Usually, exploration blocks put up for license come with at least preliminary survey data indicating potential if not definite oil or gas prospects.

The international oil industry is hopeful of new major gas and perhaps also oil discoveries because of the big Shwe, Yadana and Yetagun fields currently producing large volumes of gas. In addition, PTTEP is preparing to tap the Zawtika field in the Gulf of Martaban with proven reserves of 50 billion cubic meters of gas.

It is riches like these which are set to lure more oil and gas companies to Burma during 2014 for two major international industry exhibitions in Rangoon organized by London-based promotion firms.

The Myanmar Oil & Gas Week will be held February 25-27 to provide more insight for potential investors as well as the technical, financial and legal challenges they face. One of the sponsors for this event is PTTEP, whose president Tevin Vongvanich will be a main speaker.

Later in the year Oil & Gas Myanmar 2014 will be held at Rangoon’s convention center. This event, October 15-17, is seeking to attract not only upstream explorers but also refining specialists.

Along with an inadequate electricity generating capacity, Burma also suffers from a dilapidated oil refining sector. The country’s existing three small refineries can produce barely one third of local demand, which is rising as the number of vehicles on the roads rapidly expands.

The February event will examine the “infrastructure, transit and logistical requirements for developing an efficient oil and gas industry,” said London organizer ITE Group.

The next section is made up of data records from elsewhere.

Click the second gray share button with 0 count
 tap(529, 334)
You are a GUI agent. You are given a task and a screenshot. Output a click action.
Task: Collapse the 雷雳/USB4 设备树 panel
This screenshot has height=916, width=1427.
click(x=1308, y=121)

Who are the likely winners of licenses for the current offshore blocks up for biding? There are no clear indications given the secret nature of the bidding and the unclear procedural processes.

The Rangoon-based international law and tax advisory firm VDB Loi thinks existing foreign players Total, PTTEP and Petronas have an advantage because of their experience and the physical infrastructure they have already got in place.

The three firms “have a considerable edge over any newcomers,” a VDB Loi assessment said.

“It will not be so easy for newcomers to get over some of the specific uncertainties that are associated with oil and gas EP [exploration and production] in Myanmar.”